Caries Process, Prevention, and Management: Demineralization/Remineralization
Course Number: 714
Course Contents
Plaque pH Modulating Agents
The dynamic equilibrium between demineralization and remineralization of tooth enamel is crucial for maintaining dental health. While acid production by cariogenic bacteria leads to enamel demineralization, the generation of alkaline substances within dental plaque can neutralize these acids, thereby promoting remineralization. Recent research highlights the critical role of alkali production, particularly via the arginine deiminase system (ADS) in certain oral bacteria, in maintaining plaque pH balance and reducing caries risk.21-23 By metabolizing arginine into ammonia, these bacteria raise plaque pH, counteracting acid from carbohydrate fermentation and promoting remineralization over demineralization. Higher ADS activity is associated with lower caries incidence, while reduced alkali production correlates with greater caries risk.21,22 Clinical studies support the use of arginine-containing oral care products to enhance ADS activity, increase ammonia production, and foster a less cariogenic oral environment, making this a promising strategy for caries prevention and management.23
Xylitol, a naturally occurring sugar alcohol, has been widely studied for its ability to reduce dental caries through multiple mechanisms, including its impact on plaque pH. Unlike fermentable sugars, xylitol is not metabolized by cariogenic bacteria such as Streptococcus mutans, leading to reduced acid production in the dental biofilm. Moreover, xylitol may inhibit the growth and adhesion of S. mutans, which contributes to a healthier oral microbiome. A 2024 systematic review indicates that xylitol consumption, particularly in the form of chewing gum or lozenges, can increase plaque and salivary pH by stimulating saliva flow and reducing bacterial acidogenicity.24 These effects support remineralization and help maintain a neutral to slightly alkaline environment, making xylitol an effective adjunct in caries prevention strategies.
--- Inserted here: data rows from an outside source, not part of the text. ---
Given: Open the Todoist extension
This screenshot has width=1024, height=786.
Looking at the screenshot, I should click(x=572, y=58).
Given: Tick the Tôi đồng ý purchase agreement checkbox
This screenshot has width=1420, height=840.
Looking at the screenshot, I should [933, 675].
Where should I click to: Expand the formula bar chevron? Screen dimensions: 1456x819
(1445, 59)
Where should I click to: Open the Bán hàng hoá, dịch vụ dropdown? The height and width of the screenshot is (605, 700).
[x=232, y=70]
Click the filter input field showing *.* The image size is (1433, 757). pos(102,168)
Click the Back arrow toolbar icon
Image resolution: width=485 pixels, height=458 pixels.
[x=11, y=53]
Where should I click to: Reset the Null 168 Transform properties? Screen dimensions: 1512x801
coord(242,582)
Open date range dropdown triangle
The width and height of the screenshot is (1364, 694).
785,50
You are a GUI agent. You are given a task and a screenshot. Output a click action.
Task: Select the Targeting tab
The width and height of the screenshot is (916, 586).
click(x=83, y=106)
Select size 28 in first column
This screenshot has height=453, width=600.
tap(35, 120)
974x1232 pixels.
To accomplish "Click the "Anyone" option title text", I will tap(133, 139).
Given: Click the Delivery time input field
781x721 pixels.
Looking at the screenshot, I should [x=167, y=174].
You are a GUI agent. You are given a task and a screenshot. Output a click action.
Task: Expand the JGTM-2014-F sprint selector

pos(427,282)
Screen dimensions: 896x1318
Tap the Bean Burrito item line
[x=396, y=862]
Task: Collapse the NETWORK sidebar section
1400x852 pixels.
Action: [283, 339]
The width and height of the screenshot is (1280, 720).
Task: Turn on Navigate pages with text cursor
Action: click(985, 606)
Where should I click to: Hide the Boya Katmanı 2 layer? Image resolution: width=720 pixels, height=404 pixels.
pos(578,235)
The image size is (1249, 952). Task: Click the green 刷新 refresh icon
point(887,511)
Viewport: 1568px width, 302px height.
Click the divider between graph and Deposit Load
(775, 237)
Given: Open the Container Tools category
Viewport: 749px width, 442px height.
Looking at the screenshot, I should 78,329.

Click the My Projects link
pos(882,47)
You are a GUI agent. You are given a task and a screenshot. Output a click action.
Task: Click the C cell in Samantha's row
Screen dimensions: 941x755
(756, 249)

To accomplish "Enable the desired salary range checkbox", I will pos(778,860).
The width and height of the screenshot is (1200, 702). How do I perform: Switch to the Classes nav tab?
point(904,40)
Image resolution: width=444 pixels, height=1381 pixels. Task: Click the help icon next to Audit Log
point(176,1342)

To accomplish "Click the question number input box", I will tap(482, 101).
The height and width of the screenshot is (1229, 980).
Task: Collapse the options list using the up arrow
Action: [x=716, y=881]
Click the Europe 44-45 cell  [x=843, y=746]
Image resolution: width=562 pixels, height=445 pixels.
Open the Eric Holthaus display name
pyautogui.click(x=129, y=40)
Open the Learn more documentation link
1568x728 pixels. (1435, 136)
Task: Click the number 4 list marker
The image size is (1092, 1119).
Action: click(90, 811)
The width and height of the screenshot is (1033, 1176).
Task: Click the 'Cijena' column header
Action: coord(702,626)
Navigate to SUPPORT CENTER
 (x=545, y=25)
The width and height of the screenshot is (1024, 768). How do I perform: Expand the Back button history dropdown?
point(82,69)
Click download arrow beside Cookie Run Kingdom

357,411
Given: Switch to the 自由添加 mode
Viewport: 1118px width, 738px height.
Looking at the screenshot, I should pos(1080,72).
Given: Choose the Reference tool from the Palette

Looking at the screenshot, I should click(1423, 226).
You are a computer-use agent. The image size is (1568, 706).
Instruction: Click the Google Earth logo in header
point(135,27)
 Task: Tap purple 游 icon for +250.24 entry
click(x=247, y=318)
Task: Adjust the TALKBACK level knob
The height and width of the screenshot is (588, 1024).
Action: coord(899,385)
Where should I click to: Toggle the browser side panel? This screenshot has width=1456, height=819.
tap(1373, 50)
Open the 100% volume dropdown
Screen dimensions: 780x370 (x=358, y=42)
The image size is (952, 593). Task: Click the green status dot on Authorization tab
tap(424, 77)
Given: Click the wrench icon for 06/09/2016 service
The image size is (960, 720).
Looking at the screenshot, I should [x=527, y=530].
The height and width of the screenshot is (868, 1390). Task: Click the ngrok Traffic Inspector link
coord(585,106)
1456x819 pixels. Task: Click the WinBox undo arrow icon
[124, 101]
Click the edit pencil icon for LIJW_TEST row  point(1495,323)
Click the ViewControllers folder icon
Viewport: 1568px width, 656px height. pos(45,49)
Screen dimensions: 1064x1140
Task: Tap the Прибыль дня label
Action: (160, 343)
Clinical investigations have revealed that individuals with higher salivary and plaque ADS activity tend to have a lower incidence of dental caries. Conversely, reduced alkali-generating capacity in oral biofilms is associated with increased caries risk. These findings suggest that enhancing alkali production in dental plaque could be a viable strategy for caries prevention.
Stannous fluoride (SnF₂), commonly used in fluoride dentifrices, has shown potential not only for its well-established anticaries and antimicrobial properties but also for its effect on plaque pH. The stannous ion (Sn²⁺) may inhibit acidogenic bacterial enzymes and reduce bacterial acid production, helping to stabilize plaque pH levels.25 In some formulations, stannous fluoride is combined with sodium fluoride to enhance both remineralization and antimicrobial activity. Studies have also suggested that stannous-containing fluoride toothpaste may help create a less acidic environment in the plaque matrix, thereby supporting a shift toward a less cariogenic biofilm.26,27 While more targeted studies are needed to isolate its alkalinizing effects, current data supports its role in reducing the cariogenic potential of dental plaque alongside its benefits for gingival health and enamel protection.
The inclusion of pH-modulating agents in oral care products, such as stannous fluoride and arginine, represents a strategic approach to caries prevention beyond mechanical plaque removal and remineralization. These agents may help support plaque pH homeostasis, inhibit acidogenic bacteria, and foster a biofilm less favorable to caries development. Continued research is essential to further understand their synergistic effects and optimize their use in clinical care.